Penetration testing, also known as pen testing and ethical hacking, is a cyber-attack which is employed by our technical specialists to evaluate, probe and test a computer system, network or web application to identify any security vulnerabilities that could be exploited by cyber criminals. The cyber-attack process can be performed manually, or through the use of software applications and is designed to simulate an attack upon a system. It should be viewed as a method for gaining assurance in your organization’s vulnerability assessment and management processes, not as a primary method for identifying vulnerabilities.

AMR Digital Forensics offers penetration testing engagements to suit our client’s needs, enabling them to reinforce their cyber security policies and procedures to better protect them from future threats. Our penetration testers are trained in Network, Web and Infrastructure testing disciplines and can offer versatile engagement solutions to any testing environment.

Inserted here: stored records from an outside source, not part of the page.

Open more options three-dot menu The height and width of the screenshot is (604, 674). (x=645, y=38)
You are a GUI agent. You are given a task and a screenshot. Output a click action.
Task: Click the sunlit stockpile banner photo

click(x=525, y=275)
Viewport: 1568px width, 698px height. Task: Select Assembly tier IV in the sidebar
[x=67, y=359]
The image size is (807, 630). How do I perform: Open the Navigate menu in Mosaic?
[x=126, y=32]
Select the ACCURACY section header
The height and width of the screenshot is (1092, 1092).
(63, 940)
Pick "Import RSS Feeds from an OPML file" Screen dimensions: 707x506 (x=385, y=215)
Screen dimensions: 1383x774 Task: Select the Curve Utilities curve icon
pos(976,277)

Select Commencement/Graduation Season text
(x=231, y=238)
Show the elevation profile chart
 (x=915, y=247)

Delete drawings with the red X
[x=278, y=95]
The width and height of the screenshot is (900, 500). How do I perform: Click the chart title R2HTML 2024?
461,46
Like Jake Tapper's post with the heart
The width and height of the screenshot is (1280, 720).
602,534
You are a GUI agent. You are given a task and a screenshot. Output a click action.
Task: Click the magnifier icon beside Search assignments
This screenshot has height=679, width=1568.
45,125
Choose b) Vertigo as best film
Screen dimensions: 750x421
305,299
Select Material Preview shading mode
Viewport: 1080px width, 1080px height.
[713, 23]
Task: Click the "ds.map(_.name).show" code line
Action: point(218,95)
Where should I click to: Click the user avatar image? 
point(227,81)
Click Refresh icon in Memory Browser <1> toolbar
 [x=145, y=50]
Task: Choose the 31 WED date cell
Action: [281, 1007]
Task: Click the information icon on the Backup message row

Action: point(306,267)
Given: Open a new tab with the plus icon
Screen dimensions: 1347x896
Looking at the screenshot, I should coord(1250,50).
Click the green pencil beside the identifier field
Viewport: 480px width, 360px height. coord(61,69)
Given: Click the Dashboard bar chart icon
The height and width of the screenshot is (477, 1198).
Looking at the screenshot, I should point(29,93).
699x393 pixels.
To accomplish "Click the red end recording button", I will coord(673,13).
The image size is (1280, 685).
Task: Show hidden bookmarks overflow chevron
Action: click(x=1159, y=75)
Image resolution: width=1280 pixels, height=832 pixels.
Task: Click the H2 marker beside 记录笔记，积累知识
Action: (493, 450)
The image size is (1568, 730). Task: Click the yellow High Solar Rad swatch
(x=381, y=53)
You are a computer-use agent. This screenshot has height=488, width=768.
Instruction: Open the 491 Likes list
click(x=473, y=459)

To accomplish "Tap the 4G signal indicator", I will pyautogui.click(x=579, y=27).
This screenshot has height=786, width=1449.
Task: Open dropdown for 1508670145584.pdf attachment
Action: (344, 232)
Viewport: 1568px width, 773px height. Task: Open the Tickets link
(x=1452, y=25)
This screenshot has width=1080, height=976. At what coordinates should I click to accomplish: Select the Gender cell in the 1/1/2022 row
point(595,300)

The Payment Card Industry Data Security Standards (PCI DSS) requirements 11.3.1 and 11.3.2 state that penetration testing must be performed at least annually and after any significant changes to a merchant’s network or applications. Penetration testing can be a complex and vast subject and ensuring your penetration test meets the necessary requirements can be a challenge. AMR Digital Forensics has trained our penetration testers with the PCI-DSS requirements in mind and where required, our methodologies and approach are designed specifically with the PCI-DSS penetration test guidance in mind to ensure that when we conduct a PCI-DSS penetration test, it will meet the necessary criteria.